Brano scelto:
◆ ◆ ◆

Noi oggi possediamo una insostituibile chiave di lettura di questi scritti, rapportati al contesto odierno, nei documenti del Concilio Vaticano II, soprattutto in quel ricchissimo Decreto Ad gentes sull'attività missionaria della Chiesa, emanato in data 7 dicembre 1965. Potrà risultare illuminante rileggere questi scritti sovrapponendoli quasi in trasparenza alle parole del Concilio, in particolare circa i fondamenti dell'attività missionaria, la sua spiritualità, la sua organizzazione, la cooperazione e la inculturazione.
Il Comboni in molte cose è stato indubbiamente un pioniere e in quanto tale si è trovato allo sbaraglio, vivendo esperienze nuove senza altro punto di riferimento che la sua fede e la sua generosa dedizione apostolica. Ma è anche dalla sua carica interiore che certi concetti sono stati evidenziati e spinti verso una maturazione che ha consentito al Concilio di recepirli e codificarli.
E qui non si può non ricordare per la sua esemplarità quello che forse resta il suo scritto più importante. In un primo momento il Comboni lo volle indicare come «Opus Regenerationis Africae»; ma la sua genesi e i successivi sviluppi li troviamo oggi illustrati nel primo dei due grossi volumi della Sacra Congregazione per le Cause dei Santi, che radunano tutta la documentazione raccolta in vista dell'eventuale beatificazione e canonizzazione del Comboni (Positio super virtutibus..., vol. I, pp. 176 ss).
Distaccandosi da illustri contemporanei, quali il Massaia e don Nicola Mazza che pure era stato suo maestro, egli sviluppò il primitivo «Piano missionario per l'Africa» proponendolo come «Piano per la rigenerazione dell'Africa con l'Africa». Molto opportunamente la Positio fa notare la maggior pregnanza del termine rigenerazione al posto di conversione; esso infatti comporta sia l'evangelizzazione vera e propria che la promozione umano-sociale degli africani. Oltre a ciò viene suggerita la via che si intende seguire: cioè organizzare a questo fine tutte le risorse che l'Africa stessa può mettere a disposizione. Lo spirito che anima il «Piano» può quindi rappresentare l'avvio ad un reale superamento di quello che è stato definito, con espressione forse discutibile ma significativa, di «colonialismo religioso».

◆ ◆ ◆

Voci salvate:
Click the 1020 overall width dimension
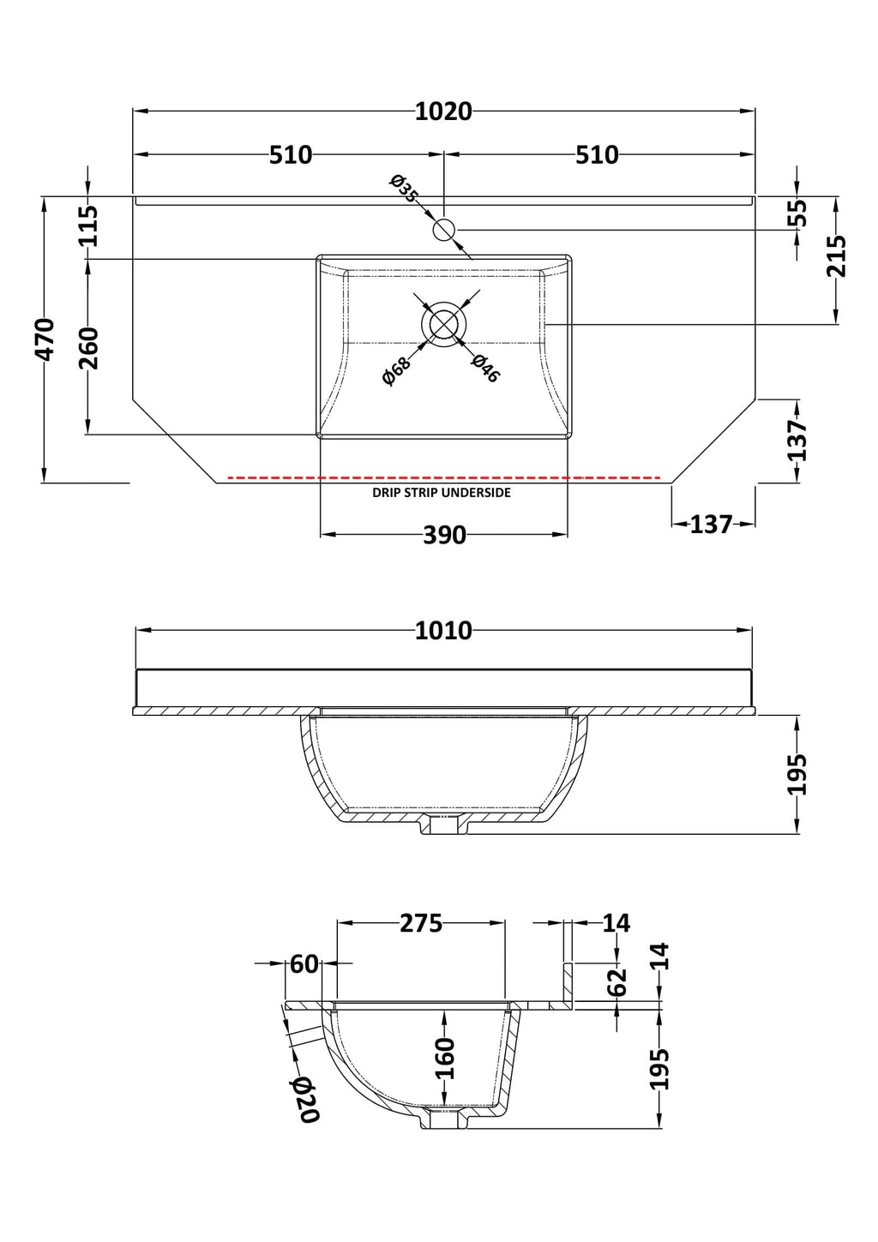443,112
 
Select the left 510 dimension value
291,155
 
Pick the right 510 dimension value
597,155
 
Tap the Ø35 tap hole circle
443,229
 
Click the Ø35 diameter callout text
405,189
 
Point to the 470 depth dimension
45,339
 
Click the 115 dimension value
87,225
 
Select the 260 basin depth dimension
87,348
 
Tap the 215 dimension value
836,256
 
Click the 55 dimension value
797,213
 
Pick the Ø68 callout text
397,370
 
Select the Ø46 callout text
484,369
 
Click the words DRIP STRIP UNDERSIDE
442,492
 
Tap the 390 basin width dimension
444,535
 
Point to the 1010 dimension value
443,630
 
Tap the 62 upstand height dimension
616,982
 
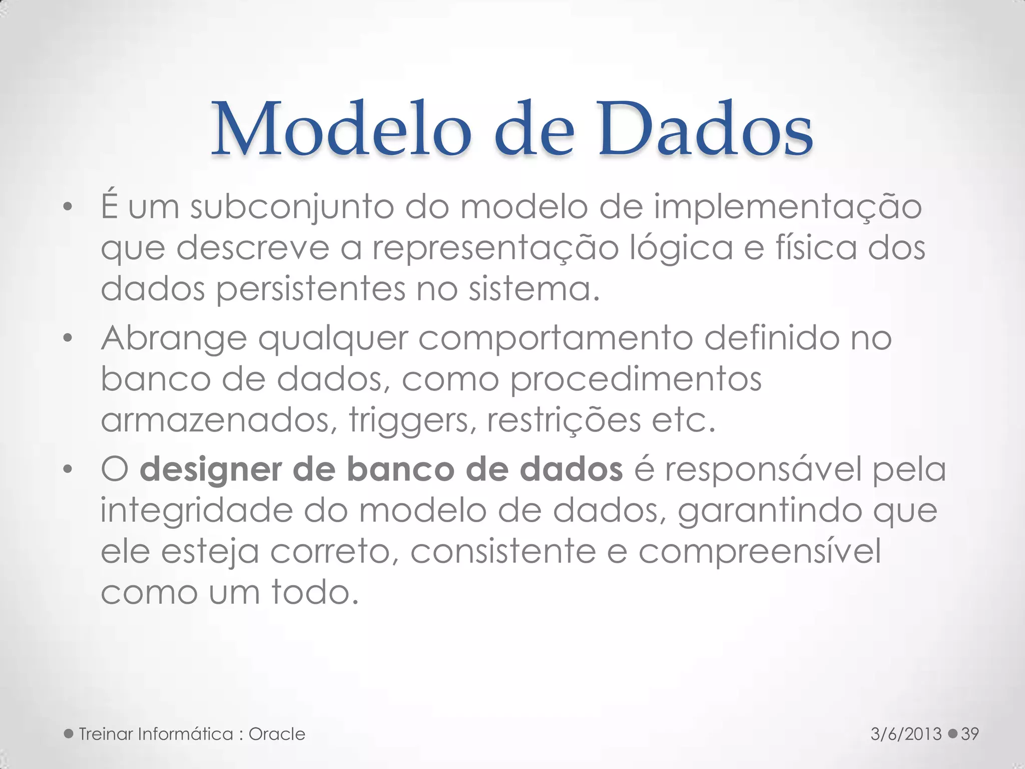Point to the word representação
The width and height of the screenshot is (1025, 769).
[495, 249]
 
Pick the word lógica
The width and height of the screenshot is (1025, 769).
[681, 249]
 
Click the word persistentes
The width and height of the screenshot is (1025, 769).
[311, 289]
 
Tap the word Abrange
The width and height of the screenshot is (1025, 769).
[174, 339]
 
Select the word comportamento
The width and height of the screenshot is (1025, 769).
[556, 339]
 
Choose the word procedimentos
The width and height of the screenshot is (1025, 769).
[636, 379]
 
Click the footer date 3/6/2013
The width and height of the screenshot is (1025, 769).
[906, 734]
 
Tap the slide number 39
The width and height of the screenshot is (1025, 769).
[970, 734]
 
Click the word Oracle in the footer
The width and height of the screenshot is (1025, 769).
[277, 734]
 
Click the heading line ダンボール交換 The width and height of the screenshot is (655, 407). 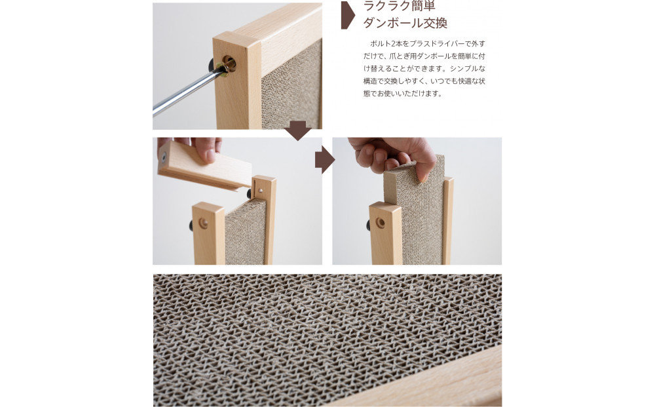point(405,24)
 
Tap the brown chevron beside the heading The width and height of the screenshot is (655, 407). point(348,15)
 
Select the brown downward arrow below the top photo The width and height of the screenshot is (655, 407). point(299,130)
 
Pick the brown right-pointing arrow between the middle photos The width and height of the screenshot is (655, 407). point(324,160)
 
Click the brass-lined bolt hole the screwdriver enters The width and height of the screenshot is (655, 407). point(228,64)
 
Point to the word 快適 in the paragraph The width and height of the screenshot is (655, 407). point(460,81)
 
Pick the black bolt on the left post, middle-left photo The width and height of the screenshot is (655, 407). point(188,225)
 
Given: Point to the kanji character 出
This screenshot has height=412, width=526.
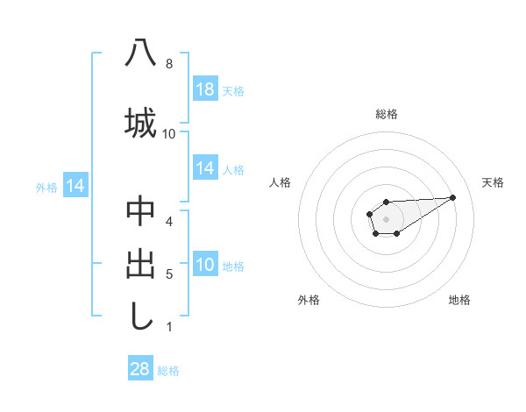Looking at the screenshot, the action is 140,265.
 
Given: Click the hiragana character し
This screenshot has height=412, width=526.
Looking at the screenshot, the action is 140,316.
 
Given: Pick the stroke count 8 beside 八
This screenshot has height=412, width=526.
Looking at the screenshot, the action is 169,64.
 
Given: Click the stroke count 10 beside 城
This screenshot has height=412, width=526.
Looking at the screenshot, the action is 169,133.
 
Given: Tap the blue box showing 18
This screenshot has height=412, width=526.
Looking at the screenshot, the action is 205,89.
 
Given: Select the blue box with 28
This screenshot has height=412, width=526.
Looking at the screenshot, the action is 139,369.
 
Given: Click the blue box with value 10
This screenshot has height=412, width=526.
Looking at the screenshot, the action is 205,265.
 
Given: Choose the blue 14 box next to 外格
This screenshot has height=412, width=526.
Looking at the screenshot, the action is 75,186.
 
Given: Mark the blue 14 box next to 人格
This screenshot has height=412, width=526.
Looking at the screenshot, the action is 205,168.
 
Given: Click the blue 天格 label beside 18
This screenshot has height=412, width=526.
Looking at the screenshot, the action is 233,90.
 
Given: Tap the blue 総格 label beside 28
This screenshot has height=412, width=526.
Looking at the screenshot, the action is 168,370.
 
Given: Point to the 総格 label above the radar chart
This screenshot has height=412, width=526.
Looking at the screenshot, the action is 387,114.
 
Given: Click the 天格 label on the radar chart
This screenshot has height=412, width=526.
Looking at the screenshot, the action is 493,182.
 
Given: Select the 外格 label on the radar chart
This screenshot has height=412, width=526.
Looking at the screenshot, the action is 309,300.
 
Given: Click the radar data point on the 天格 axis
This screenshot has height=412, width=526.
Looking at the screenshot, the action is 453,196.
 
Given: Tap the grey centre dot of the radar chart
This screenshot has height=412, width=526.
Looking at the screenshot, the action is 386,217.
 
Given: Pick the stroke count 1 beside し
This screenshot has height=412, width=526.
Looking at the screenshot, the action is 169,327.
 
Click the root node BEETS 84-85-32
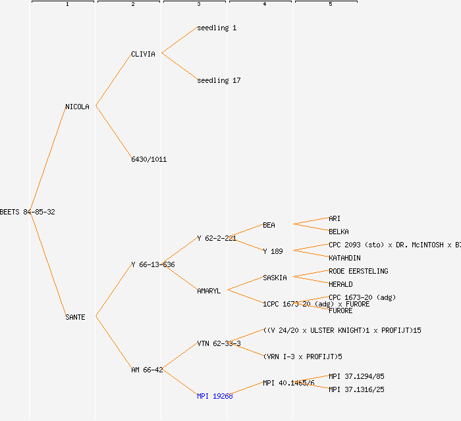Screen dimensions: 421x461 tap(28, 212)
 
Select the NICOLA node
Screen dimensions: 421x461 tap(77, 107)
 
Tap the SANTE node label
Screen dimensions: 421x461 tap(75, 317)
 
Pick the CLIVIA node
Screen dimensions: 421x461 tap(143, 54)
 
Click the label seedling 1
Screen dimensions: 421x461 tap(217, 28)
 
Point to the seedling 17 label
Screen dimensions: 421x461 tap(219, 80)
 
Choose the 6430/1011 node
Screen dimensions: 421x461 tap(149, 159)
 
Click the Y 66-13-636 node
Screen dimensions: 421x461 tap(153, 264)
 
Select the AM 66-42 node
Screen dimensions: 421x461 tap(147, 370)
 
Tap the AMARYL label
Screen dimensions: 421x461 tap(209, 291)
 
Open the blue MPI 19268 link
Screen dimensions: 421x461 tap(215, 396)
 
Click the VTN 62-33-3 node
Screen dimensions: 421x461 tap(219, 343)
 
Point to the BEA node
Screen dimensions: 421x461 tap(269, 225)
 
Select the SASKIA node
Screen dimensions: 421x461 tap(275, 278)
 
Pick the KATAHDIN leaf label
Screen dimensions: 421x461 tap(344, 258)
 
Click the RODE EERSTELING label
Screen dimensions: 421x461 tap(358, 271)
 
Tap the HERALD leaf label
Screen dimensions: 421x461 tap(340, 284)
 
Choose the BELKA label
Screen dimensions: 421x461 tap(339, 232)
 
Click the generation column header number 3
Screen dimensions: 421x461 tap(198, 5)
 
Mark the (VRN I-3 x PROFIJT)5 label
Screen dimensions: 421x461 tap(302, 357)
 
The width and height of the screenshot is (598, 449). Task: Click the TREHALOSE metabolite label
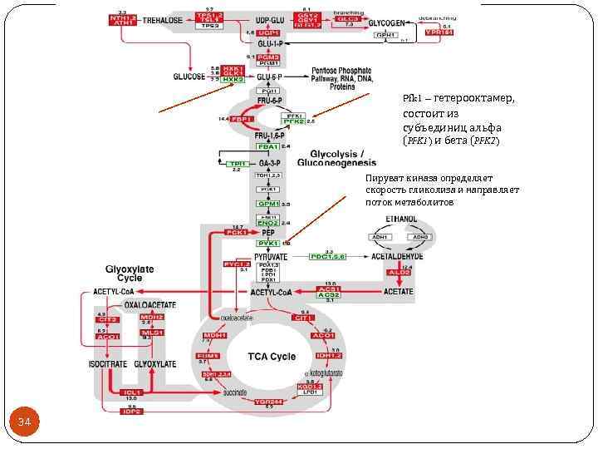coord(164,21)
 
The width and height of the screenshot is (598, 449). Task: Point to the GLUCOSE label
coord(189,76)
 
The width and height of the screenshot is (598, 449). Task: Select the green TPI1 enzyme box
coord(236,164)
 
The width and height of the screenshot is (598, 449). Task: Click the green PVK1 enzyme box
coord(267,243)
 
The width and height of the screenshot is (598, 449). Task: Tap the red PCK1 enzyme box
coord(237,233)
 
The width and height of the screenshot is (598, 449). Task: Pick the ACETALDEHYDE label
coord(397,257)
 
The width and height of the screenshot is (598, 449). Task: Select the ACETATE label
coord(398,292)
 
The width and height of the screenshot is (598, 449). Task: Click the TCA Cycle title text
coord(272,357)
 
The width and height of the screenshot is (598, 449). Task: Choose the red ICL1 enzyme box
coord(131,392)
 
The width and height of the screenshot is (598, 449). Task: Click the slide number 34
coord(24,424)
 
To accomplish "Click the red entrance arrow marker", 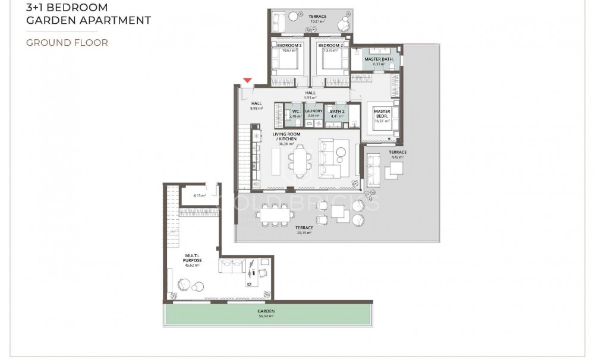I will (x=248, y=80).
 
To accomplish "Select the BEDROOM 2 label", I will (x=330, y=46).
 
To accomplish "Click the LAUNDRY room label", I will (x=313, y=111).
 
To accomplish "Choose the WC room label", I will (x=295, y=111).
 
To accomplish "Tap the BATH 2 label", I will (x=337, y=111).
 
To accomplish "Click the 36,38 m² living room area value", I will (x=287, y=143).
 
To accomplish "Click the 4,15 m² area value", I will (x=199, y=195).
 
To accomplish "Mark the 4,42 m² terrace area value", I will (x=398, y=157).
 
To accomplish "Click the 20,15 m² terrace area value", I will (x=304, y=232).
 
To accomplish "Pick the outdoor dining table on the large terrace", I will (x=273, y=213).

◆ ◆ ◆

Consegna:
Per favore, stabilisci se ciascuna affermazione concorda con il brano su Comboni: rispondi sì o no e cita alla lettera le parole decisive del brano.
1. Il decreto Ad gentes fu emanato il 7 dicembre 1965.
2. Don Nicola Mazza era stato maestro del Comboni.
3. La Positio giudica più pregnante il termine conversione rispetto a rigenerazione.

Compito svolto:
1. Sì: «emanato in data 7 dicembre 1965».
2. Sì: «don Nicola Mazza che pure era stato suo maestro».
3. No: «la maggior pregnanza del termine rigenerazione al posto di conversione».